The U.S. House of Representatives and Senate have passed major health reform bills. On November 7, the full House voted to pass H.R. 3962, The Affordable Health Care for America Act. On December 24, the full Senate voted to pass H.R. 3590, The Patient Protection and Affordable Care Act.
This report analyzes the provisions of the bills that seek to expand and improve health insurance coverage in the United States. It builds on an earlier report published by The Commonwealth Fund that explains the provisions of the congressional health reform bills in detail.
In this report, we focus on: the number of people who would likely gain coverage under the two bills; under which program or plan they would be covered and the consequences for federal financing; the estimated insurance premium and out-of-pocket costs for families; the consequences of the bills for employers; and the degree to which the reorganization and regulation of insurance markets in the bills has the potential to stimulate price competition and lower costs. A companion Commonwealth Fund report analyzes the bills' implications for health system reform.

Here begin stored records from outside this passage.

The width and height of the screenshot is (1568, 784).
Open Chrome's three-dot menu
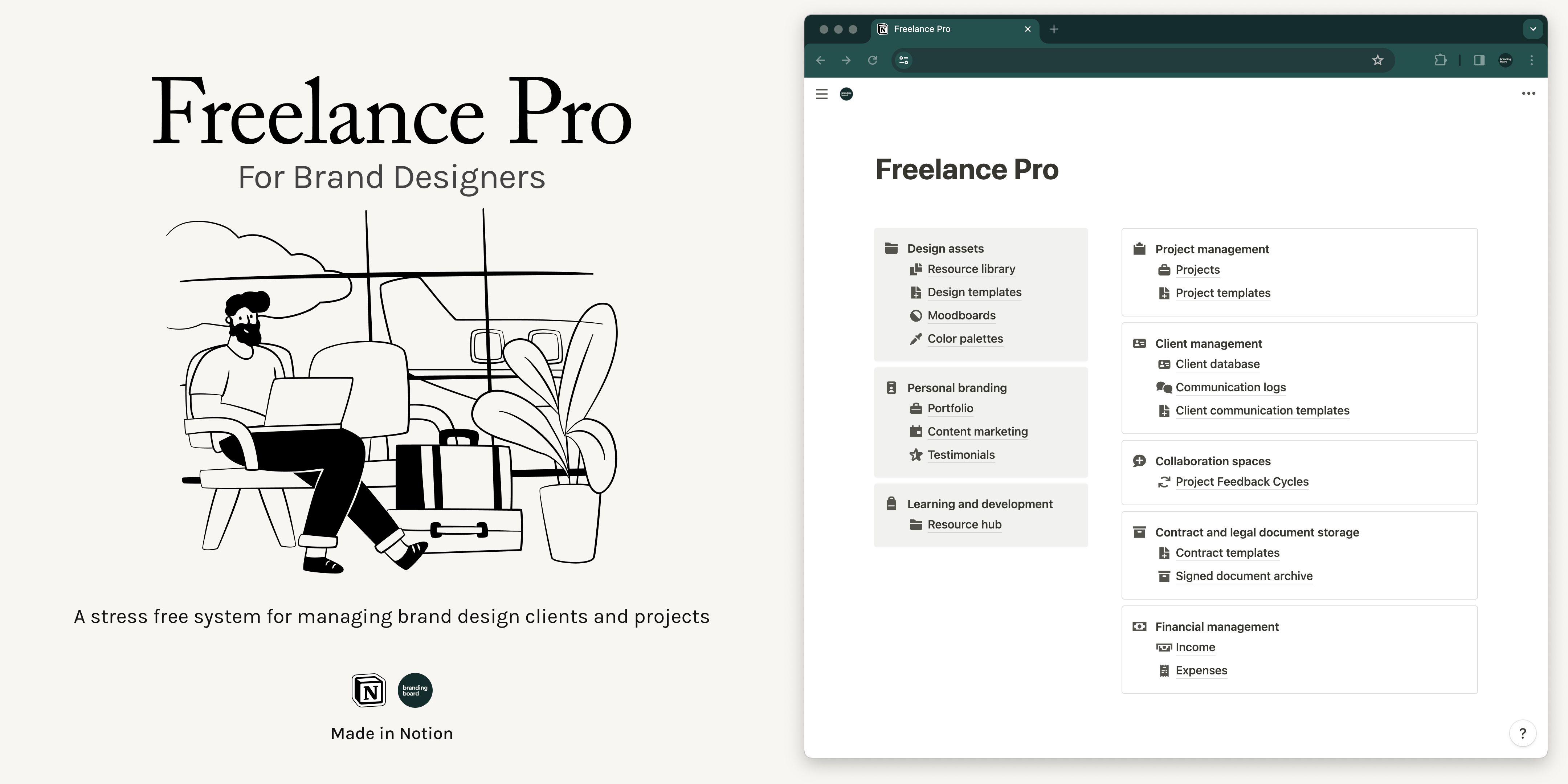pos(1532,60)
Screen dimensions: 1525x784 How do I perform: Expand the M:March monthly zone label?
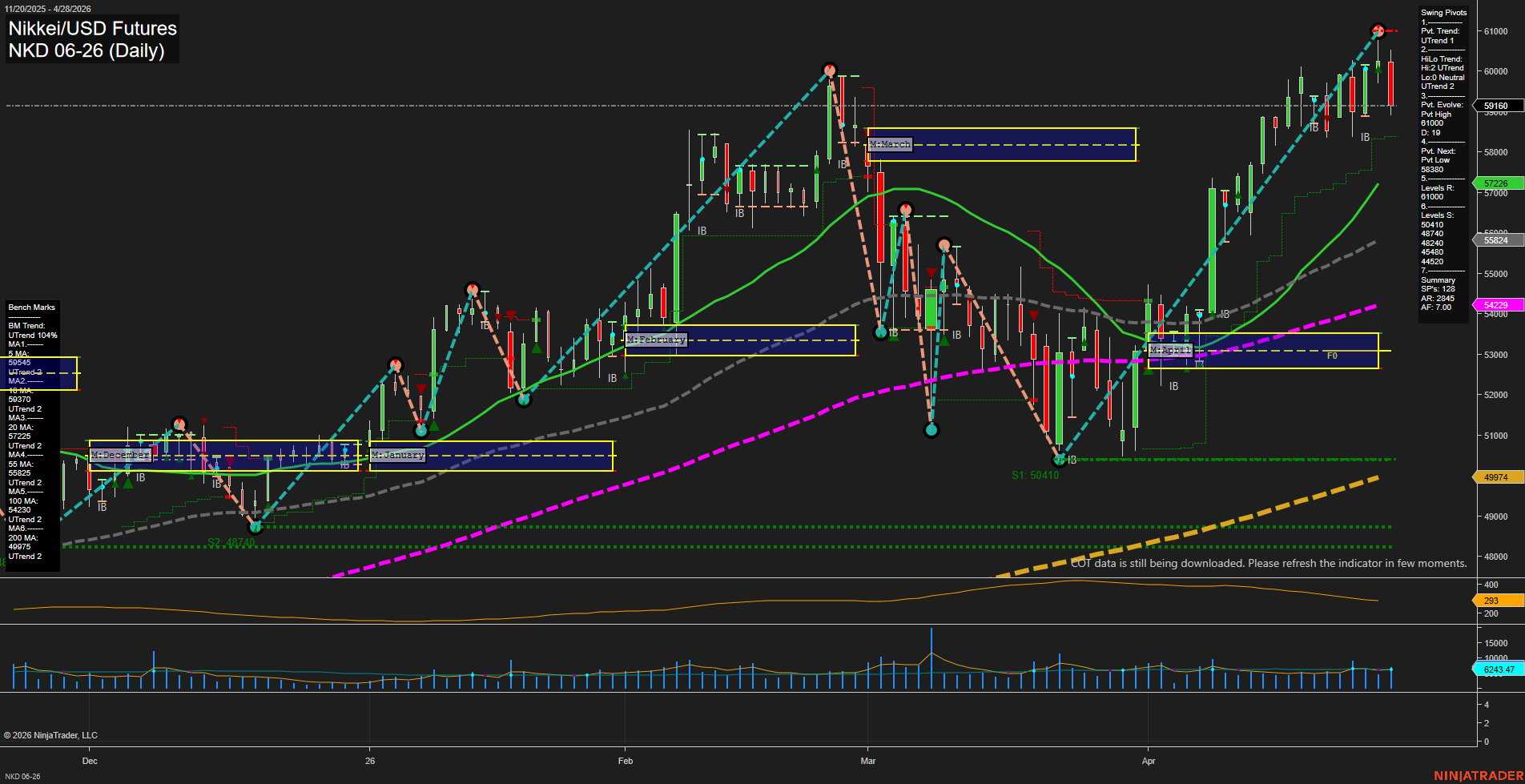tap(891, 144)
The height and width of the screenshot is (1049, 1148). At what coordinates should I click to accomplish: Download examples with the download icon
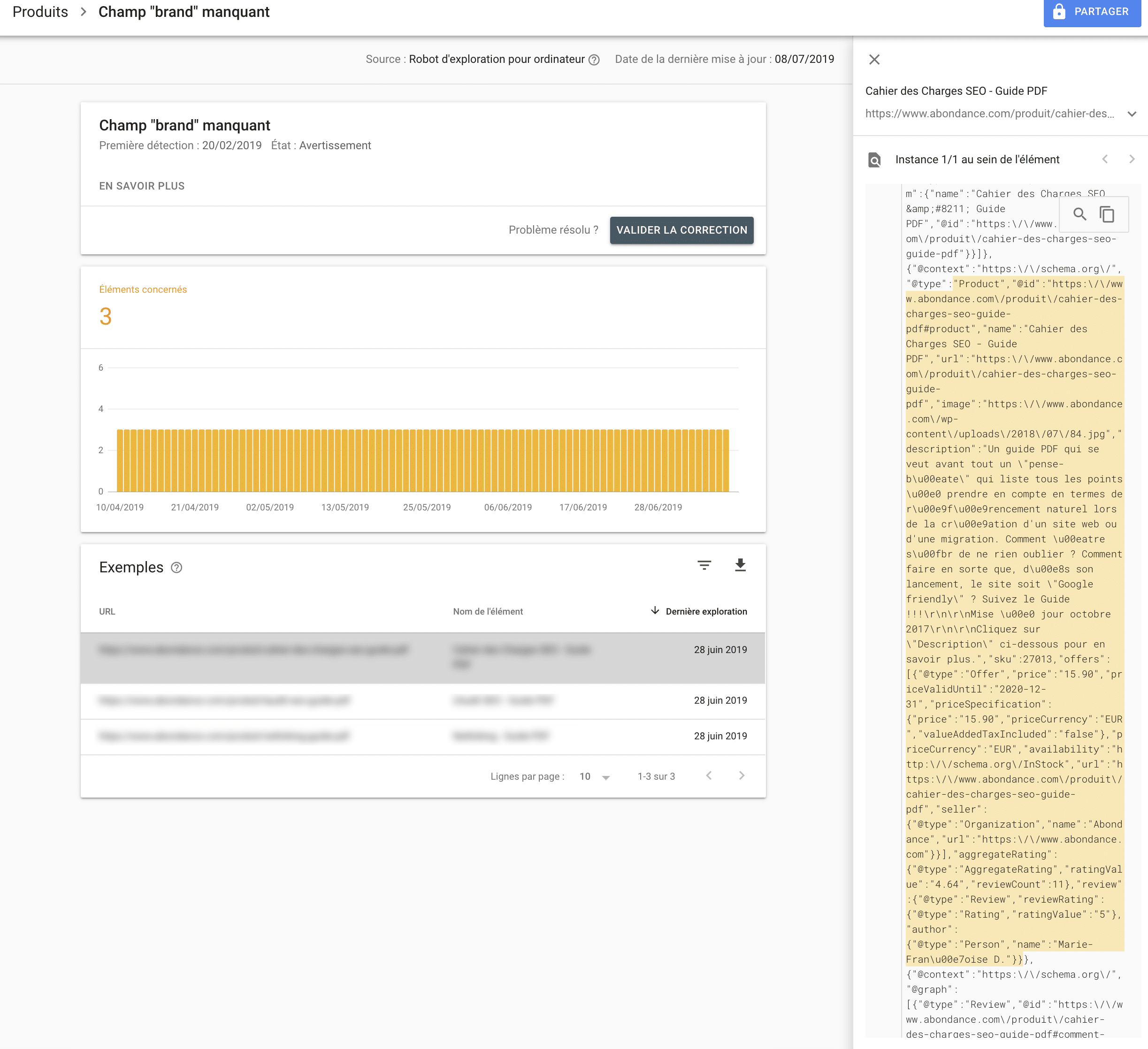tap(740, 565)
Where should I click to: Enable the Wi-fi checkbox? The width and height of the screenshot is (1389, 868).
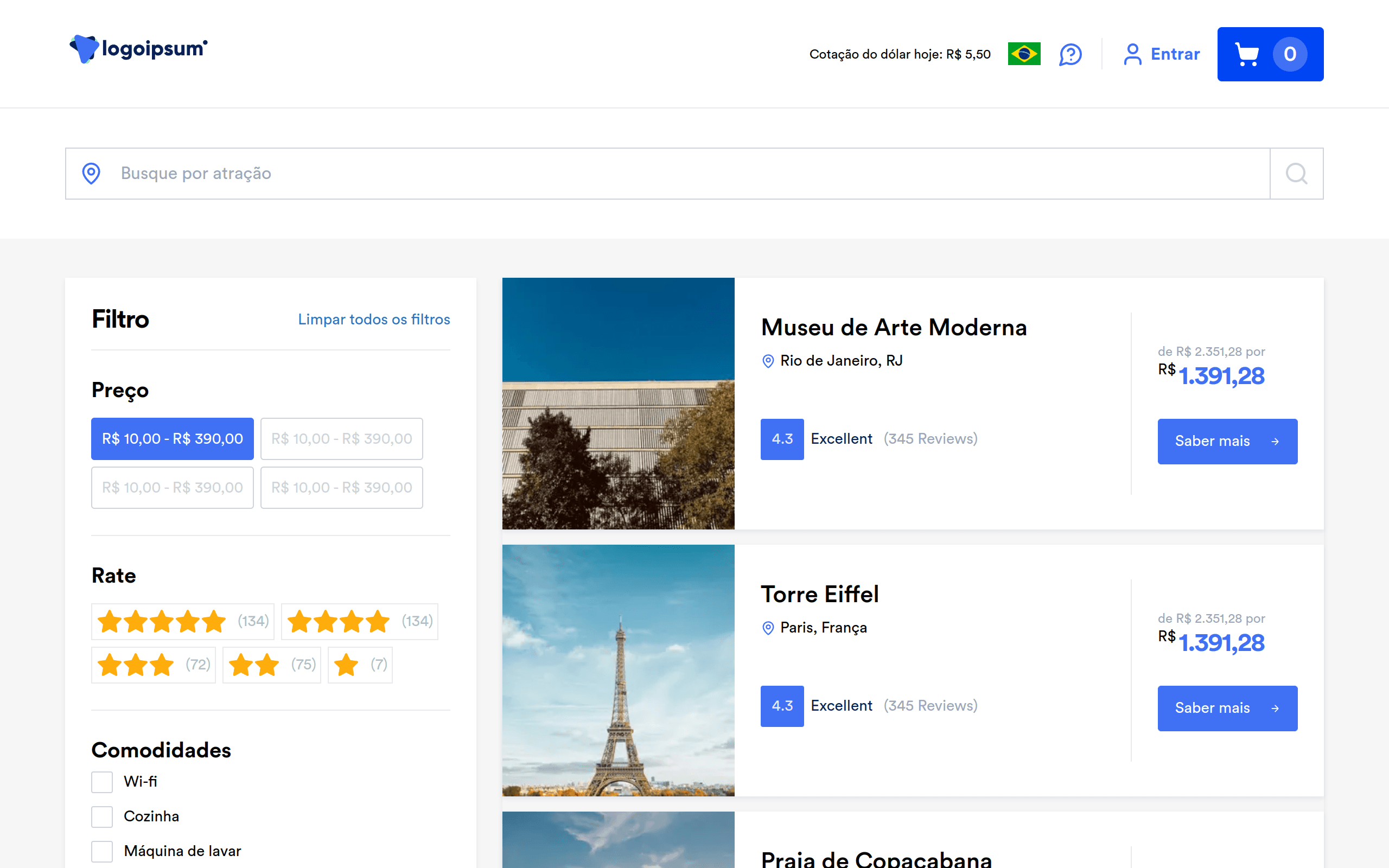click(102, 782)
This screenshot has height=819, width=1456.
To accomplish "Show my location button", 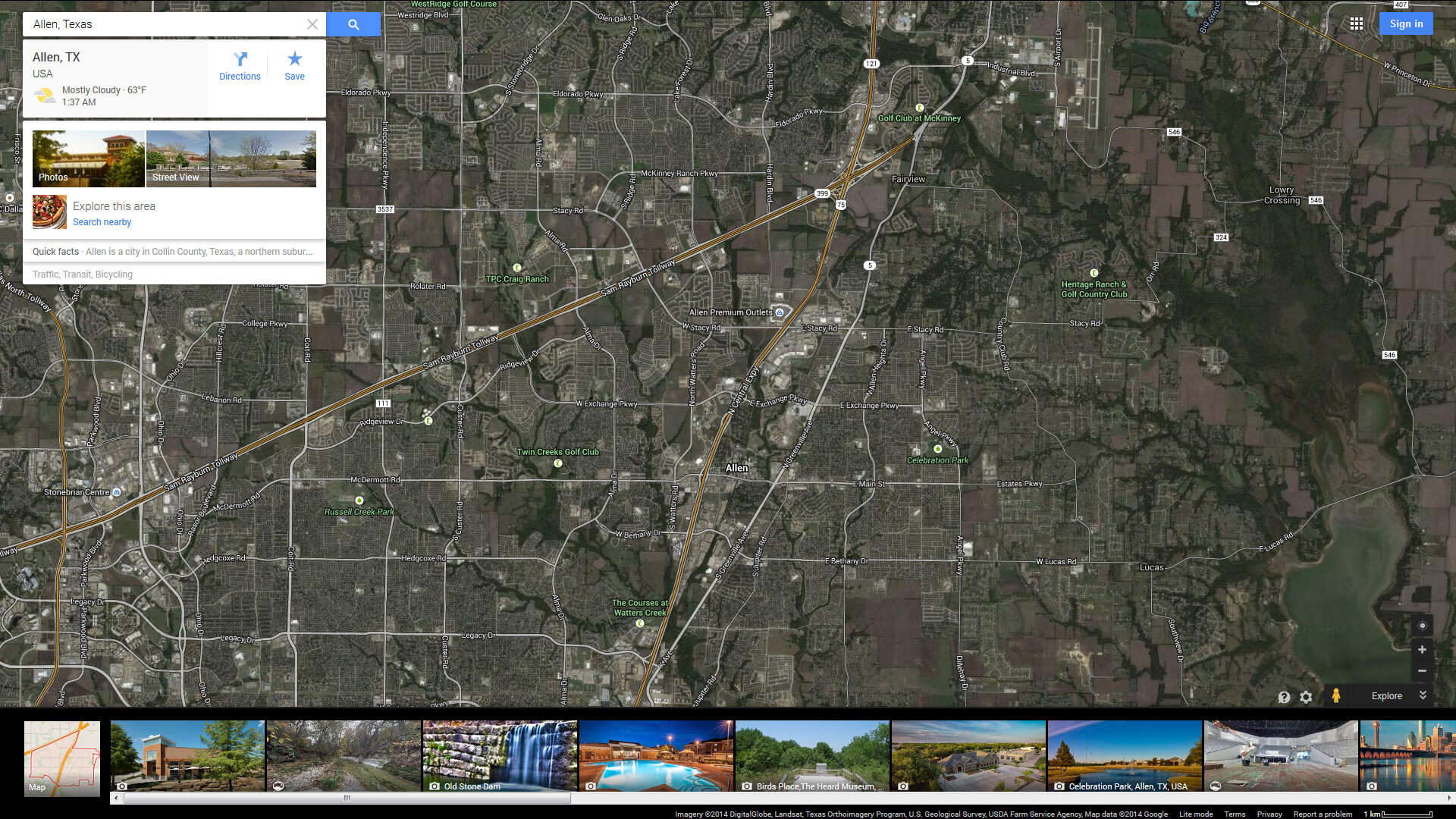I will click(x=1422, y=626).
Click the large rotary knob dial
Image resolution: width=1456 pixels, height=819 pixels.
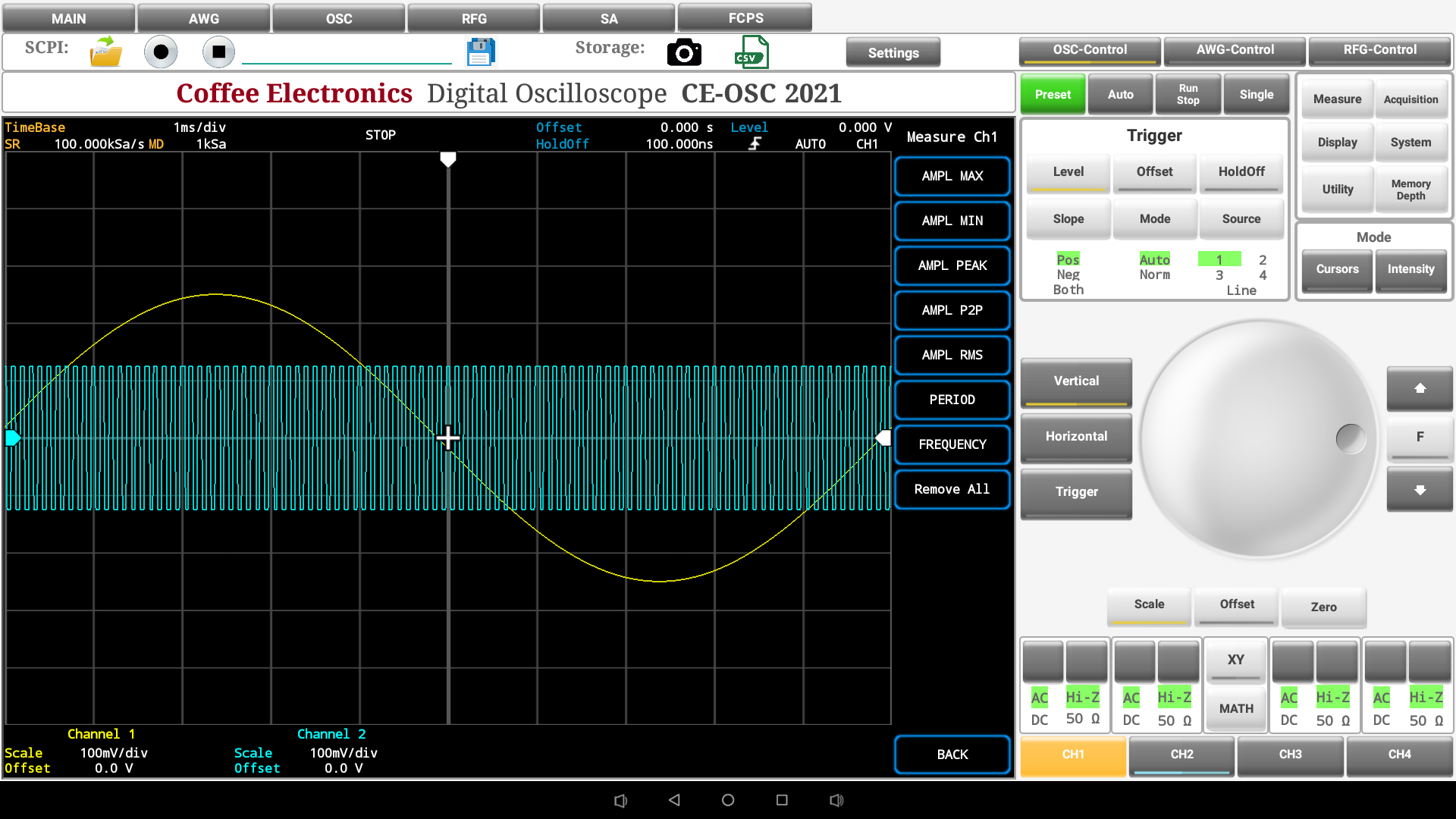[x=1259, y=438]
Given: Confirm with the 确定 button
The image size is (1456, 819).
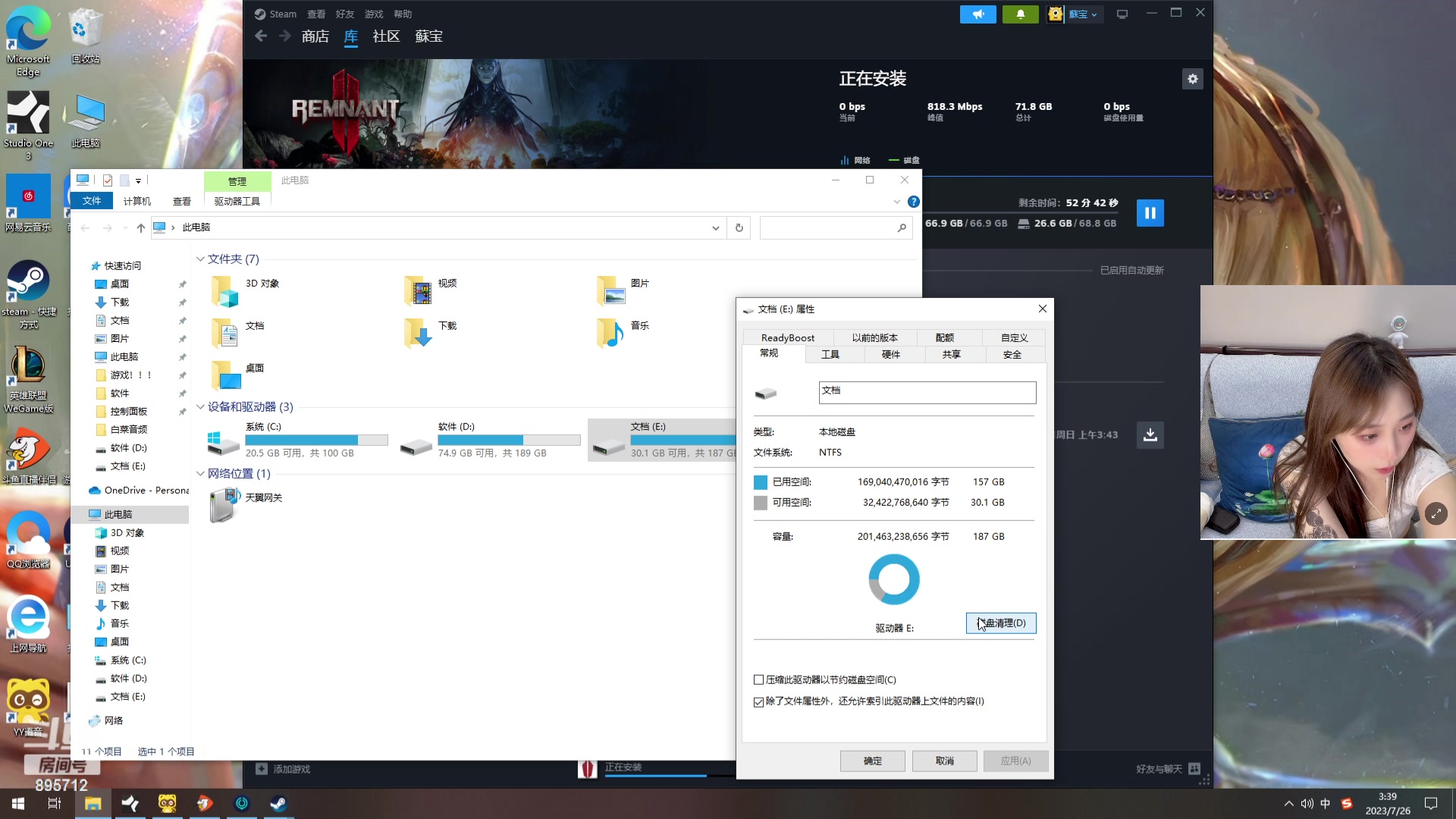Looking at the screenshot, I should pyautogui.click(x=872, y=761).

Overall Approach of the Health Reform Bills
The House bill and the Senate bill both aim to provide near-universal health insurance coverage. They would do so by building on the strongest aspects of the insurance system—large-employer insurance, Medicaid, and the Children’s Health Insurance Program (CHIP)—and by regulating and reorganizing the individual and small group insurance markets, generally considered the weakest part of the system (Exhibit ES-1).
- The bills would establish new federal rules requiring insurance carriers in all markets to accept every individual and employer who applied for coverage (guaranteed issue) and prohibit rating based on health status.
- The bills would create a new health insurance exchange operated either at the national or state level in which eligible individuals and businesses could purchase health insurance, choosing between private and public health plans.
- Premium and cost-sharing subsidies would be available on a sliding scale to offset the costs of plans purchased through the exchange. An essential standard benefit package, with different levels of cost-sharing, would set a floor for plans offered through the exchange.
- Income eligibility for Medicaid and CHIP would be expanded up to 133 percent or 150 percent of the federal poverty level.
- Large employers would be required to either offer coverage or contribute to the cost of their employees' insurance. Small employers would be eligible for tax credits to offset the costs of insurance.
- Individuals would be required to have health insurance.
How Much Would the Proposals Cost the Federal Government?
The Congressional Budget Office (CBO) has estimated that the bills would reduce the federal deficit over the next 10 years by $138 billion (House) and $132 billion (Senate) (Exhibit ES-2). The estimated cost over 10 years of expanding and improving health insurance is $891 billion under the House bill and $763 billion under the Senate bill. Costs would be offset by contributions from employers, savings from health system reforms, and new revenues.
How Many People Would Gain Coverage?
In the absence of health reform, the CBO estimates that the number of uninsured Americans will rise to 54 million by 2019, from 46 million in 2008. The House and Senate proposals would lower that estimate substantially.
- The CBO estimates that the House bill would reduce the number of people without coverage by 36 million, leaving 18 million people without health insurance in 2019 (Exhibit ES-3).
- The Senate bill would reduce the number of people without insurance by about 31 million, leaving 23 million people uninsured in 2019.
- The CBO estimates that, under the House and Senate bills, employer-sponsored insurance would remain the primary source of insurance for most families, covering about 56 percent to 60 percent of the under-65 population in 2019.
- Small to mid-size companies purchasing coverage through the exchange would bring about 5 million to 9 million people into the exchanges under the Senate and House bills.
- Under both bills, the exchanges would provide a new source of coverage to an estimated 30 million people by 2019, by allowing either individuals or companies to purchase coverage in the exchanges.
- Under both bills, the number of people covered through the Medicaid program would increase by 15 million, from 35 million today to about 50 million by 2019.